49.2.3 Considerations for Oligometastatic Disease
In line with the “cascade” theory of metastatic spread as described by Viadana et al in the late 1970s, 49 lung is thought to be a disseminating site for further metastatic spread of head and neck cancers. This has provided the rationale for studies involving surgical resection of pulmonary metastases of head and neck primary cancers.

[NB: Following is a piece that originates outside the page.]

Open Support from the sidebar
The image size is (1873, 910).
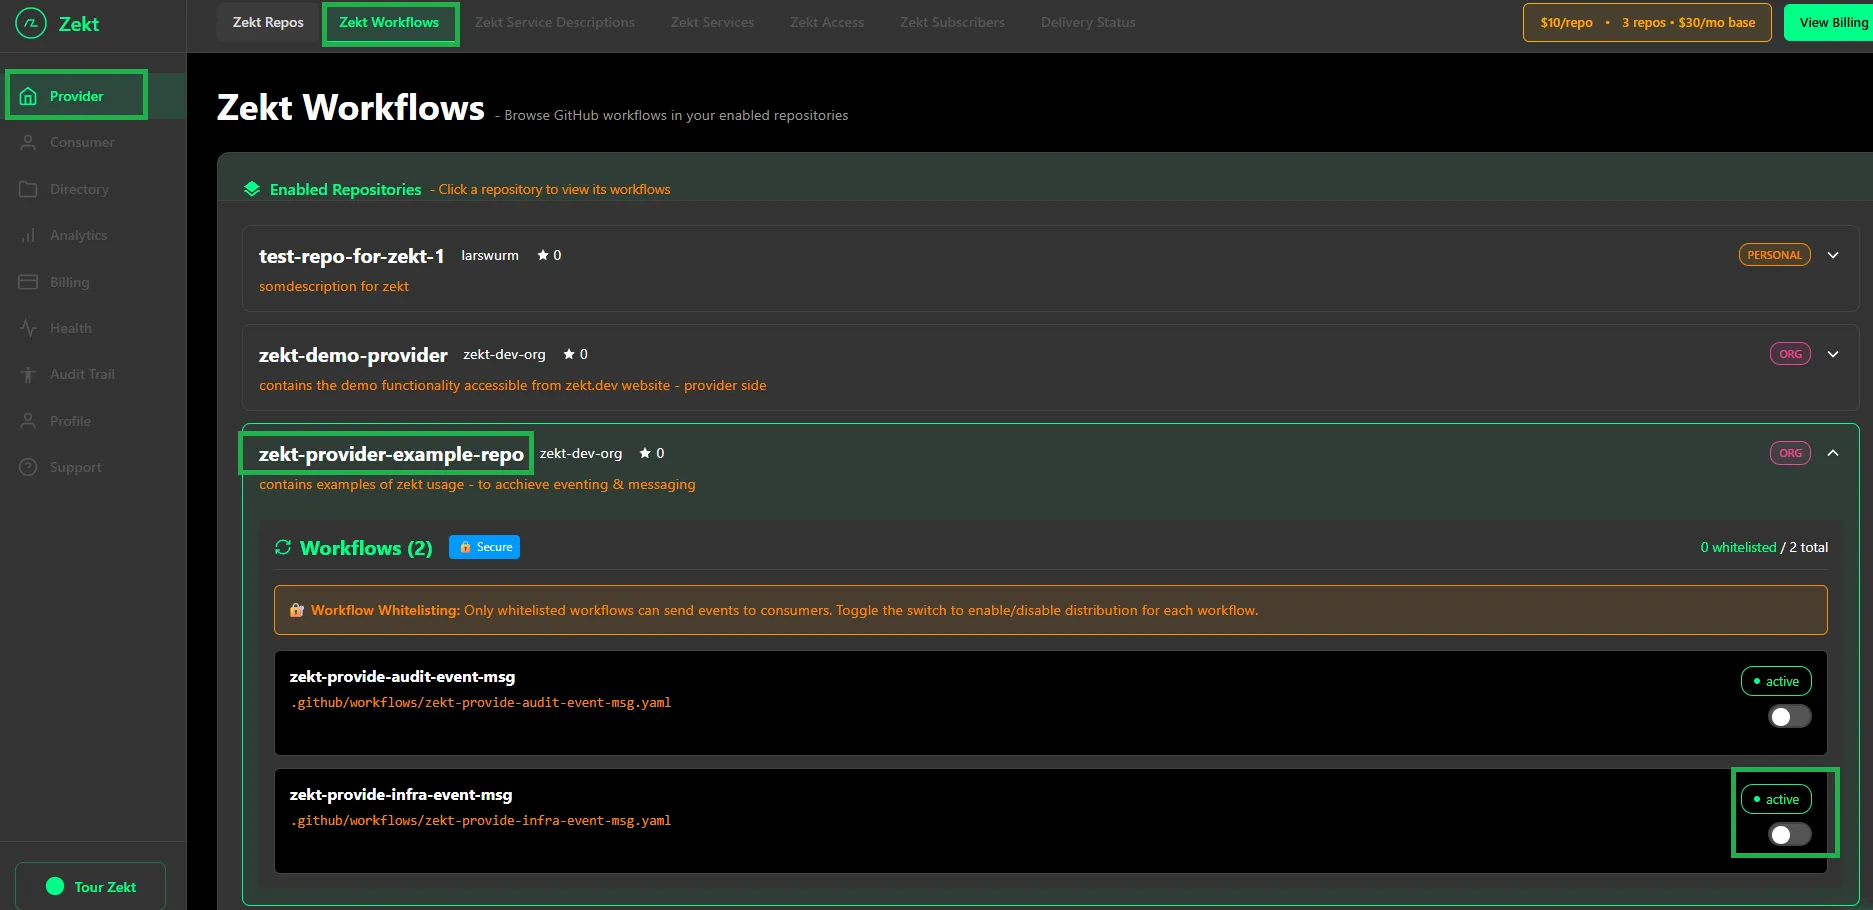(75, 466)
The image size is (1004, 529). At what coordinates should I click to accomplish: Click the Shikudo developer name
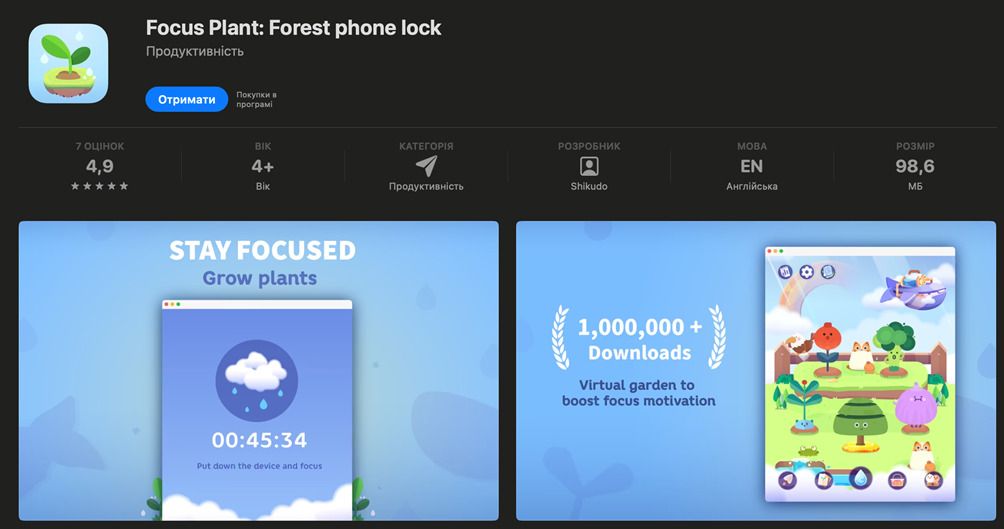(x=589, y=186)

Collective evidence demonstrates that pulmonary metastasectomy in patients with oligometastatic relapse of head and neck squamous cell carcinomas without extrapulmonary metastasis may achieve 5-year survival in as much as 30% of patients. 50 – 52 Favorable features associated with survival advantage in prior studies include longer disease-free interval prior to metastatic relapse, 53 – 55 younger patients with age less than 50 or 60 years, 50 , 55 – 57 and complete resection. 50 , 51 , 53 Interestingly, however, several subset analyses have shown that, compared to other metastatic head and neck squamous cell carcinomas, oral cavity primary site is a predictor of poor outcome, i.e., no survival advantage was seen with pulmonary metastasectomy in patients with oral cavity primary. 53 , 57 – 59 Thus, while metastasectomy may be considered for select patients who exhibit positive prognostic characteristics as well as sufficient performance status and pulmonary function to undergo surgery, its utility remains unclear in patients with metastatic oral cavity cancers.
Development of stereotactic body radiation (SBRT) has enabled delivery of ablative doses of radiation to oligometastatic sites. SBRT has been adopted for palliative treatment and has been evaluated in many nonrandomized studies involving patients with various cancers; results from these studies suggest that SBRT is safe and effective, 60 but data on the use of SBRT in oligometastatic HNSCC are limited. Likewise, there is no currently available data to support adjuvant chemotherapy after metastasis-directed local therapies (surgery or SBRT) for oligometastatic disease.